**GIVEN INSTRUCTION**. Rewrite the data from the line containing "Правила и отговорности (883, 794)" through the line containing "[USA (California)] (893, 380)", swapping "Screenshot" for "Snapshot" and leaving the rest untouched.

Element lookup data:
-------

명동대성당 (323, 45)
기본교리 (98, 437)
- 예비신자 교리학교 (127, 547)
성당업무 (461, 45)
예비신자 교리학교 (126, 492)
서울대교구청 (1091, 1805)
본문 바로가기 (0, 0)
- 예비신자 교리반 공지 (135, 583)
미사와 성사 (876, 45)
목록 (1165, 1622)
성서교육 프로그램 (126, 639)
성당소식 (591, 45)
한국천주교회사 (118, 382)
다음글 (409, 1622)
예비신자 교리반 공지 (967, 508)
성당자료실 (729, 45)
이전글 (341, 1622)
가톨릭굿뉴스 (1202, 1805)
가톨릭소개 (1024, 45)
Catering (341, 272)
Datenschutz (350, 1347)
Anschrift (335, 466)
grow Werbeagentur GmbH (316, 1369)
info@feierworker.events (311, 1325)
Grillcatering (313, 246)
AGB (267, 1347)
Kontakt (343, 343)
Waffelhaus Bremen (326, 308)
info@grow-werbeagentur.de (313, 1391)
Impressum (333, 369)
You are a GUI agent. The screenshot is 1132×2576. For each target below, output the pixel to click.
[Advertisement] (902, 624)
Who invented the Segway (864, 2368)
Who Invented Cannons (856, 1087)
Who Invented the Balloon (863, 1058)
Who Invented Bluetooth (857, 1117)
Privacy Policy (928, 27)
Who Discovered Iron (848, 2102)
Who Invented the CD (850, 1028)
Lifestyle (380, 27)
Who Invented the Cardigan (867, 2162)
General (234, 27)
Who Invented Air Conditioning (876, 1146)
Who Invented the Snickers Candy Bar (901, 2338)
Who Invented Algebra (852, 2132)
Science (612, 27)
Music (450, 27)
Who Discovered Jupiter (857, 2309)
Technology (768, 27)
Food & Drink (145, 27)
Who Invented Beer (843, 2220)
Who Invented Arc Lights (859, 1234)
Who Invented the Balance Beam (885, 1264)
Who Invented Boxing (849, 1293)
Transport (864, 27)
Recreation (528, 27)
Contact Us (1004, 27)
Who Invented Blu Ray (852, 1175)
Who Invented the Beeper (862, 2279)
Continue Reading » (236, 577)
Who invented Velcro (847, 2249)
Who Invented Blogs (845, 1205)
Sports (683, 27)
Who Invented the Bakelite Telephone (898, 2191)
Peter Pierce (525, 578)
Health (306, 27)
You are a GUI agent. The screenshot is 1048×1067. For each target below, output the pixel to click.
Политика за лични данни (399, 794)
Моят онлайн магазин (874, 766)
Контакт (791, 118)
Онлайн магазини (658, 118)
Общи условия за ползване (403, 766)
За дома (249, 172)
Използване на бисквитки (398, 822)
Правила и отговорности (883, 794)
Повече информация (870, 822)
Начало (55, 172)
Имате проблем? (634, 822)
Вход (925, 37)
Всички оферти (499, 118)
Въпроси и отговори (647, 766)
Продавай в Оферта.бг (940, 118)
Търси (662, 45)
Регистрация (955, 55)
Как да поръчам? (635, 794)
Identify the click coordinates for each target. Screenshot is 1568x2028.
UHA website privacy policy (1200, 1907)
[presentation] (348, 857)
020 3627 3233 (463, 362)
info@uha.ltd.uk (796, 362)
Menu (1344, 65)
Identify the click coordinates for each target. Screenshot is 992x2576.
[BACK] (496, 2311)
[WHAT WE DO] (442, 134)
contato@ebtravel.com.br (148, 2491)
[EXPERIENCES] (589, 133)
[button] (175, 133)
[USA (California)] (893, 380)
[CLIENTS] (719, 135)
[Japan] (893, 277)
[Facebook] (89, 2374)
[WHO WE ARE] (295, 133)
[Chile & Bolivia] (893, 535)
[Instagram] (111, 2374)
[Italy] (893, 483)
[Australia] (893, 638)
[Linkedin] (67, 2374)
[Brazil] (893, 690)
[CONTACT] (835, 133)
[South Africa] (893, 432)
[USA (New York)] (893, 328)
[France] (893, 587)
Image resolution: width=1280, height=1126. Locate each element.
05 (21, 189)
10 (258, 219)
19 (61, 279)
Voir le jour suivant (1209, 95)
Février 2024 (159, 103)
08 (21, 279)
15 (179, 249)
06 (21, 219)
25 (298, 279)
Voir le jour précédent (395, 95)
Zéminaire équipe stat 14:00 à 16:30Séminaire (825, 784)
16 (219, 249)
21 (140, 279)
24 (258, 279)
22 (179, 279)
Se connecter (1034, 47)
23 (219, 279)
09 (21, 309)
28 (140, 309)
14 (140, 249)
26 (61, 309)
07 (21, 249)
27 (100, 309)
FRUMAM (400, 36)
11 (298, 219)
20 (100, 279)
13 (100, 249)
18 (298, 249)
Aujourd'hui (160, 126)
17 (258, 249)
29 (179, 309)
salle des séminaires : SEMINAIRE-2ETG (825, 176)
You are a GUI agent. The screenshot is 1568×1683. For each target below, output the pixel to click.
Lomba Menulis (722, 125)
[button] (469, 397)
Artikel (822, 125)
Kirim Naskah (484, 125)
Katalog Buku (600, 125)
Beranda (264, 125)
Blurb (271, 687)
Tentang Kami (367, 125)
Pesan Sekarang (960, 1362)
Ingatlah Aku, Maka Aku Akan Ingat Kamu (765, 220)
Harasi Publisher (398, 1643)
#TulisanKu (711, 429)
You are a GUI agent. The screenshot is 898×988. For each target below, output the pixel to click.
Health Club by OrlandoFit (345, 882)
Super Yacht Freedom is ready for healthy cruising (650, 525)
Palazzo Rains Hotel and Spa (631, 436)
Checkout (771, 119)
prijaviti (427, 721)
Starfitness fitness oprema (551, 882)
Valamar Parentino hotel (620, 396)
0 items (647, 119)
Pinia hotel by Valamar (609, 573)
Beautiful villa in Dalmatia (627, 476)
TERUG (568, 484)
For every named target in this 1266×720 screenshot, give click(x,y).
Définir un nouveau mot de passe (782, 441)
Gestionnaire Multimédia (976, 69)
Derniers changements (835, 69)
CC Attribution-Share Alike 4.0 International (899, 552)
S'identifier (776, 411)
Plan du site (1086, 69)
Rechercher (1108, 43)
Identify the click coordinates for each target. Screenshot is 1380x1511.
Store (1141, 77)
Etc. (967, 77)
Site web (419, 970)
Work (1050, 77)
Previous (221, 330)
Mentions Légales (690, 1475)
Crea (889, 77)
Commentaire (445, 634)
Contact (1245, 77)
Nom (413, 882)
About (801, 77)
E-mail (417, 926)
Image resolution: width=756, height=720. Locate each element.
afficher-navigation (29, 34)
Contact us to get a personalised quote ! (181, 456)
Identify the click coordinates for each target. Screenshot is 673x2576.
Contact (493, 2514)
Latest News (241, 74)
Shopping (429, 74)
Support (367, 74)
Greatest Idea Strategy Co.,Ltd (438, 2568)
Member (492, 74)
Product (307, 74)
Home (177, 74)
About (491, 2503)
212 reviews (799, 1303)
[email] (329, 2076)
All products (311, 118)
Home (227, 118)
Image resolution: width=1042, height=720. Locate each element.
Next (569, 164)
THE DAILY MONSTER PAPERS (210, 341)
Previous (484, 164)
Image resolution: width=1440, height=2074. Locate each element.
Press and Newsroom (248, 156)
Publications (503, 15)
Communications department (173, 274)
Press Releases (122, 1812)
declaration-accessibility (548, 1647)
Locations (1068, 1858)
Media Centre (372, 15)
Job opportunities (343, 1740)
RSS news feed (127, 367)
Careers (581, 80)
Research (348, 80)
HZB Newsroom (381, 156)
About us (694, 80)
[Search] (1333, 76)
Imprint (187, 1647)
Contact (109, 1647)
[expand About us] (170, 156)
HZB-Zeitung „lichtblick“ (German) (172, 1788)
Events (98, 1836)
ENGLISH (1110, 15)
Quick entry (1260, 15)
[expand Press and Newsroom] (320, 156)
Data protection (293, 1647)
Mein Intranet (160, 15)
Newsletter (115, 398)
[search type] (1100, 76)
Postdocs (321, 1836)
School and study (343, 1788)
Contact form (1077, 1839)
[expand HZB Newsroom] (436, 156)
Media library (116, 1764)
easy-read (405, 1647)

-------

**FULL ANSWER**.
Правила и отговорности (883, 794)
Повече информация (870, 822)
Начало (55, 172)
Имате проблем? (634, 822)
Вход (925, 37)
Всички оферти (499, 118)
Въпроси и отговори (647, 766)
Продавай в Оферта.бг (940, 118)
Търси (662, 45)
Регистрация (955, 55)
Как да поръчам? (635, 794)
Identify the click coordinates for each target. Snapshot is 1568x2028.
UHA website privacy policy (1200, 1907)
[presentation] (348, 857)
020 3627 3233 (463, 362)
info@uha.ltd.uk (796, 362)
Menu (1344, 65)
Identify the click coordinates for each target. Snapshot is 992x2576.
[BACK] (496, 2311)
[WHAT WE DO] (442, 134)
contato@ebtravel.com.br (148, 2491)
[EXPERIENCES] (589, 133)
[button] (175, 133)
[USA (California)] (893, 380)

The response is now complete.